Problem to work on -
Copy out, word for word, the stretch of entries from the line containing "17.940 gap label" through the line containing "(1076, 415)", including both of those lines.

Items -
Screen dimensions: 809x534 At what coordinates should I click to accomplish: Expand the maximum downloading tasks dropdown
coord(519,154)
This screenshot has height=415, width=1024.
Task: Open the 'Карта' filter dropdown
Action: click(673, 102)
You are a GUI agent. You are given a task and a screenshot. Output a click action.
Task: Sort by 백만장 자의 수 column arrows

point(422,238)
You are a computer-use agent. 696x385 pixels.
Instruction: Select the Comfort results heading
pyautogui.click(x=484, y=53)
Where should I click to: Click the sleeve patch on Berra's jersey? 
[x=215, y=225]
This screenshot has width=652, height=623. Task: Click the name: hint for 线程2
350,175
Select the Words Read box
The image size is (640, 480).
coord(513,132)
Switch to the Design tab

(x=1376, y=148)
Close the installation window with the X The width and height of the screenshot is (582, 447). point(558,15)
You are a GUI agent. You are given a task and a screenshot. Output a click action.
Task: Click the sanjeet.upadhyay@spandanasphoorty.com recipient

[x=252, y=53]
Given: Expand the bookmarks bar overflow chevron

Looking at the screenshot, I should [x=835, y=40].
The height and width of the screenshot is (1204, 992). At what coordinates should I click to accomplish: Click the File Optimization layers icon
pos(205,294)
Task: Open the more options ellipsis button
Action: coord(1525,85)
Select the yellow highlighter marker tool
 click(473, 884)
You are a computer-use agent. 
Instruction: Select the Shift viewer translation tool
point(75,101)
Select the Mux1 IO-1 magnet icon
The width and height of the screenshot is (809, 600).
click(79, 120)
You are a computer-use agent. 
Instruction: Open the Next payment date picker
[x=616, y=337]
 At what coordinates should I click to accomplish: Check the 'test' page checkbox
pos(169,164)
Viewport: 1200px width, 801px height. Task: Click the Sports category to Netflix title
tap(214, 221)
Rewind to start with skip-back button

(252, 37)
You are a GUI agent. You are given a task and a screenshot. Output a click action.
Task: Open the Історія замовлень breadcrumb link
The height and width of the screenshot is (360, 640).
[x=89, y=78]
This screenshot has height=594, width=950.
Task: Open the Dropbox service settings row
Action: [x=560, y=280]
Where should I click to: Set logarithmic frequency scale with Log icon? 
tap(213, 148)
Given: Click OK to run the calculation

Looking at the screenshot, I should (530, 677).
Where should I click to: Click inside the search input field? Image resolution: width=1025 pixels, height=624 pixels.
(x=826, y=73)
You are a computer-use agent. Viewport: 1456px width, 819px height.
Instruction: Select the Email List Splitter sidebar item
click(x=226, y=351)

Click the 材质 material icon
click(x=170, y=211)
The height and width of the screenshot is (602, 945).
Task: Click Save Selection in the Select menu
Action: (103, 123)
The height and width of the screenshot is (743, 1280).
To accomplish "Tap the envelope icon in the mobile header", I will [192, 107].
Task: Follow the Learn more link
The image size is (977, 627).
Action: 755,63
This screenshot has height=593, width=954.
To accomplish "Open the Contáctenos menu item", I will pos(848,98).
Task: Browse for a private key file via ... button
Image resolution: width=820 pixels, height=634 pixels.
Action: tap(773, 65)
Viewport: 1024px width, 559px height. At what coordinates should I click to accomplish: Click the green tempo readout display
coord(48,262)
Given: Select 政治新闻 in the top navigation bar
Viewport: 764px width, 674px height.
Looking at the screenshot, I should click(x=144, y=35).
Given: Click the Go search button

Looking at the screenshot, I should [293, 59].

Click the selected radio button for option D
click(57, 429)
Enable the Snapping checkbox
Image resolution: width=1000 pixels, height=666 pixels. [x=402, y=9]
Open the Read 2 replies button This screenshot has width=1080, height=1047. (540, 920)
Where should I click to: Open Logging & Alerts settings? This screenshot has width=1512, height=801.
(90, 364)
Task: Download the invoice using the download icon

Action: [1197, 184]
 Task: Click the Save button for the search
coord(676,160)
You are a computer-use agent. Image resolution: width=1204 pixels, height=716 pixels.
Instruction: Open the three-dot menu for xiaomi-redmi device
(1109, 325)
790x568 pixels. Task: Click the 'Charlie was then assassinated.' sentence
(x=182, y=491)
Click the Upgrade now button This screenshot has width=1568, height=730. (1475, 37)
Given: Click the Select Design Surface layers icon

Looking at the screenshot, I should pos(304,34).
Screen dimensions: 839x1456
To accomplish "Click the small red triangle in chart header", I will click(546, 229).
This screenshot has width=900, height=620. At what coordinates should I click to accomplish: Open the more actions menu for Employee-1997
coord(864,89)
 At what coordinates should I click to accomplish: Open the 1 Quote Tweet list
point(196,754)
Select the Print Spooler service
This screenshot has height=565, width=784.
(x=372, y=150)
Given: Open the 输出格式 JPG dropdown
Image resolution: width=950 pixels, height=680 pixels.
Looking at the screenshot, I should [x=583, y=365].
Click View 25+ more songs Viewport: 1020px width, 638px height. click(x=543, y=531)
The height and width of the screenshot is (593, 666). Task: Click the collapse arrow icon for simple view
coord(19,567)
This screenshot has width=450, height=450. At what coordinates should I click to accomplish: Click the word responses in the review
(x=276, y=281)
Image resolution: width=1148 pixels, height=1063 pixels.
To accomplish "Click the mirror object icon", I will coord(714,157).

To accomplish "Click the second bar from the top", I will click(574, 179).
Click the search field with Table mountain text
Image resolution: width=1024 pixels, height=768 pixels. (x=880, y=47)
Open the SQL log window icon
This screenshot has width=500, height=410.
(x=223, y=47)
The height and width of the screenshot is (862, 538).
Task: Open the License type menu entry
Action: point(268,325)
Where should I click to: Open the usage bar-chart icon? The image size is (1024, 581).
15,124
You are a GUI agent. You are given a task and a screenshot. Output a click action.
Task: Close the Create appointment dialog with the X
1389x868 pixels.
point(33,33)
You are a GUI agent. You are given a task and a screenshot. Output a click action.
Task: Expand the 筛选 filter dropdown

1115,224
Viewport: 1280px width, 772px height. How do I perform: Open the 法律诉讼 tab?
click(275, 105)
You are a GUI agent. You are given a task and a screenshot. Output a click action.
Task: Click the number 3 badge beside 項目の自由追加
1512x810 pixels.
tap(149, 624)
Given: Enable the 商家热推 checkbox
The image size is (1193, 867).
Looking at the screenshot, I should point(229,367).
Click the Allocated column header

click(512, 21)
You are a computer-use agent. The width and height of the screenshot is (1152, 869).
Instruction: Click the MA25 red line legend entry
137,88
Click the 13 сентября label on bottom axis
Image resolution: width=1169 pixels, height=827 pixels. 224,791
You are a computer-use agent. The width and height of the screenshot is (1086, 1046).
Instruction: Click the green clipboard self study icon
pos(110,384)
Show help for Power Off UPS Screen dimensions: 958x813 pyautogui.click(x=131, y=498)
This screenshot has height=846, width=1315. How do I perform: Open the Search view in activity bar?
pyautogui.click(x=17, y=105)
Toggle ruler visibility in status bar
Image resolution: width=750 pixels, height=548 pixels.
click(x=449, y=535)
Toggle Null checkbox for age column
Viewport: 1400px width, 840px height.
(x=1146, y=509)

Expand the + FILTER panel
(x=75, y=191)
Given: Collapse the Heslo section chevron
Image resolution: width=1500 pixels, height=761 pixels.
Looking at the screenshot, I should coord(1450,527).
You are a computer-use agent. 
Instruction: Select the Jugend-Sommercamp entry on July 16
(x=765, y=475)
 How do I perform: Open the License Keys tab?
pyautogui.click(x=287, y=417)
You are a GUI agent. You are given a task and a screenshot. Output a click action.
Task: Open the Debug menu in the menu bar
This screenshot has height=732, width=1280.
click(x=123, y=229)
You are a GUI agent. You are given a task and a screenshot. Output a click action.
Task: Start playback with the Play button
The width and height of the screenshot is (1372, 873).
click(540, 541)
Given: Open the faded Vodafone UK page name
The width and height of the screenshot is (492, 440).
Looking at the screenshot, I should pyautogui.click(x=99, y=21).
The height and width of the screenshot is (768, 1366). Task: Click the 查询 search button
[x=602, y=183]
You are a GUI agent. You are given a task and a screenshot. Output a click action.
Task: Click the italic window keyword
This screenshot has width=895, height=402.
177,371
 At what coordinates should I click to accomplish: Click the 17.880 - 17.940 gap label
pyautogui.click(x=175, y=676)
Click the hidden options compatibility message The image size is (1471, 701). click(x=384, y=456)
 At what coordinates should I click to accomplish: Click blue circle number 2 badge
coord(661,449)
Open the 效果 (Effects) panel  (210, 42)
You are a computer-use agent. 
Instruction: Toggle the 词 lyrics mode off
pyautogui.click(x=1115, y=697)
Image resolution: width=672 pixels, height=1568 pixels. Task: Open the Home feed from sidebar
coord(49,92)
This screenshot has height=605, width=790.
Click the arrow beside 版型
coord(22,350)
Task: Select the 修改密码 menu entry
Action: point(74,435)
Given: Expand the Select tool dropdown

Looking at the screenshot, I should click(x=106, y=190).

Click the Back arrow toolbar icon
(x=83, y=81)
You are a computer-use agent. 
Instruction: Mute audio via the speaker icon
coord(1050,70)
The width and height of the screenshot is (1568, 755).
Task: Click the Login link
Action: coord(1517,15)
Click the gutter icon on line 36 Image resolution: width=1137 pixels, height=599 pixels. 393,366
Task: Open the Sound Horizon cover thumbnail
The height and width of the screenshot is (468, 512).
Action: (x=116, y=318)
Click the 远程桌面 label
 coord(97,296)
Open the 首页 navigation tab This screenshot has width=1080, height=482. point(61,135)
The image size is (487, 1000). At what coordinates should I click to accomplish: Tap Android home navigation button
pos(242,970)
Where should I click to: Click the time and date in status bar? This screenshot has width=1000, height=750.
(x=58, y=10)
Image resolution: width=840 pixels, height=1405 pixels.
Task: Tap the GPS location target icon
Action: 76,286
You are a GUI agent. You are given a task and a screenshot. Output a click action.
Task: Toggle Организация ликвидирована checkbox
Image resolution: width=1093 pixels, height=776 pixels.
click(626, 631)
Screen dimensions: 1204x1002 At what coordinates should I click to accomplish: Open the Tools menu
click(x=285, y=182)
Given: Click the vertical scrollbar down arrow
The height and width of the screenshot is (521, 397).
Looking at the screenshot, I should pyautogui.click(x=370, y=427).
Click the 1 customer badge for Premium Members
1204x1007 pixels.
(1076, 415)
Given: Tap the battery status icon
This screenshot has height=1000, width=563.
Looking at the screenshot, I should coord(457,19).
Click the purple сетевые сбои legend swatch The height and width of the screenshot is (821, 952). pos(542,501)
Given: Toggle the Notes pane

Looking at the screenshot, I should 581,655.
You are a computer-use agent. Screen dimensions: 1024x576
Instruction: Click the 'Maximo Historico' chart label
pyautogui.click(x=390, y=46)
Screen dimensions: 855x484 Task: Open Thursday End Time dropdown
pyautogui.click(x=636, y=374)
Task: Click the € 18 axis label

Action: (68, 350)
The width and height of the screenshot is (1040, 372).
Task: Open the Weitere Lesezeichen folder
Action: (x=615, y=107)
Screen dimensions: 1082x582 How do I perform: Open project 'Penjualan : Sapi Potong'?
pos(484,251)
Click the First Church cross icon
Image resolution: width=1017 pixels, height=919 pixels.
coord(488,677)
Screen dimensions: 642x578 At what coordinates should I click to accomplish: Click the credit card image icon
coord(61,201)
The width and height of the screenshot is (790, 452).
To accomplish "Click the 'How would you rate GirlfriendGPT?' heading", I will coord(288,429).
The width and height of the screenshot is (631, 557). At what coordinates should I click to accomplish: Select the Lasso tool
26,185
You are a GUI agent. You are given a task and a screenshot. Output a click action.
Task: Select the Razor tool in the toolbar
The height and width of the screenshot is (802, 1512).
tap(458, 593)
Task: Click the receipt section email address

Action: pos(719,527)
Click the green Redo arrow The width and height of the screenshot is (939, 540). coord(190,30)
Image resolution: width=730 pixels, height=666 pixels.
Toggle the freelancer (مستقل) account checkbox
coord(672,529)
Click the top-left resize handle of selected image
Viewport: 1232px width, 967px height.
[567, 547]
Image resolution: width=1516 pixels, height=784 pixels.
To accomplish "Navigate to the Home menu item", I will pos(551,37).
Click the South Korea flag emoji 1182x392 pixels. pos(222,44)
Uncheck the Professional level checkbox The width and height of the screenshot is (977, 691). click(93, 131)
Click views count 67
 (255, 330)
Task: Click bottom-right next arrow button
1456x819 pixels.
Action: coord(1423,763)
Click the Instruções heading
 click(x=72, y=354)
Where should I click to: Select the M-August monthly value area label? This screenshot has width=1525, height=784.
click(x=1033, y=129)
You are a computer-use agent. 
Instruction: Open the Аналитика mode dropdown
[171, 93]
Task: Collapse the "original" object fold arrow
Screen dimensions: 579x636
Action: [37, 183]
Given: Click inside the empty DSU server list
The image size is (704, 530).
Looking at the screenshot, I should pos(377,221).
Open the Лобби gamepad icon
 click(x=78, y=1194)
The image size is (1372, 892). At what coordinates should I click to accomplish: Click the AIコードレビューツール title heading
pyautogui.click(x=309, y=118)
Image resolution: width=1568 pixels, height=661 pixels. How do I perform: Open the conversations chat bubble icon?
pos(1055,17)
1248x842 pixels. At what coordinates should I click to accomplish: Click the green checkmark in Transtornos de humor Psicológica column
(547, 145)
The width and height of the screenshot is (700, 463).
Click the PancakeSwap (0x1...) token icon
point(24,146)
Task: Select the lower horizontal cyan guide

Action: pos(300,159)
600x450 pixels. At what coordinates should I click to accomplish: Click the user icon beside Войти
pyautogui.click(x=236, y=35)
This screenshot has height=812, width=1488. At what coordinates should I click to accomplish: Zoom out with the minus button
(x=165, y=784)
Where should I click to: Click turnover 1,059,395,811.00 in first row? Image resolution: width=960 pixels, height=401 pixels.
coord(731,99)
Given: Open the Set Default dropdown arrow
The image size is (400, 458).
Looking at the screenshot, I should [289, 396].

Result for this task -
 At what coordinates should I click to accomplish: Click the 17.880 - 17.940 gap label
pyautogui.click(x=175, y=676)
Click the hidden options compatibility message The image size is (1471, 701). click(x=384, y=456)
 At what coordinates should I click to accomplish: Click blue circle number 2 badge
coord(661,449)
Open the 效果 (Effects) panel  (210, 42)
You are a computer-use agent. 
Instruction: Toggle the 词 lyrics mode off
pyautogui.click(x=1115, y=697)
Image resolution: width=672 pixels, height=1568 pixels. Task: Open the Home feed from sidebar
coord(49,92)
This screenshot has height=605, width=790.
Click the arrow beside 版型
coord(22,350)
Task: Select the 修改密码 menu entry
Action: point(74,435)
Given: Expand the Select tool dropdown

Looking at the screenshot, I should click(x=106, y=190).

Click the Back arrow toolbar icon
(x=83, y=81)
You are a computer-use agent. 
Instruction: Mute audio via the speaker icon
coord(1050,70)
The width and height of the screenshot is (1568, 755).
Task: Click the Login link
Action: coord(1517,15)
Click the gutter icon on line 36 Image resolution: width=1137 pixels, height=599 pixels. 393,366
Task: Open the Sound Horizon cover thumbnail
The height and width of the screenshot is (468, 512).
Action: (x=116, y=318)
Click the 远程桌面 label
 coord(97,296)
Open the 首页 navigation tab This screenshot has width=1080, height=482. point(61,135)
The image size is (487, 1000). At what coordinates should I click to accomplish: Tap Android home navigation button
pos(242,970)
Where should I click to: Click the time and date in status bar? This screenshot has width=1000, height=750.
(x=58, y=10)
Image resolution: width=840 pixels, height=1405 pixels.
Task: Tap the GPS location target icon
Action: 76,286
You are a GUI agent. You are given a task and a screenshot. Output a click action.
Task: Toggle Организация ликвидирована checkbox
Image resolution: width=1093 pixels, height=776 pixels.
click(626, 631)
Screen dimensions: 1204x1002 At what coordinates should I click to accomplish: Open the Tools menu
click(x=285, y=182)
Given: Click the vertical scrollbar down arrow
The height and width of the screenshot is (521, 397).
Looking at the screenshot, I should pyautogui.click(x=370, y=427).
Click the 1 customer badge for Premium Members
1204x1007 pixels.
(1076, 415)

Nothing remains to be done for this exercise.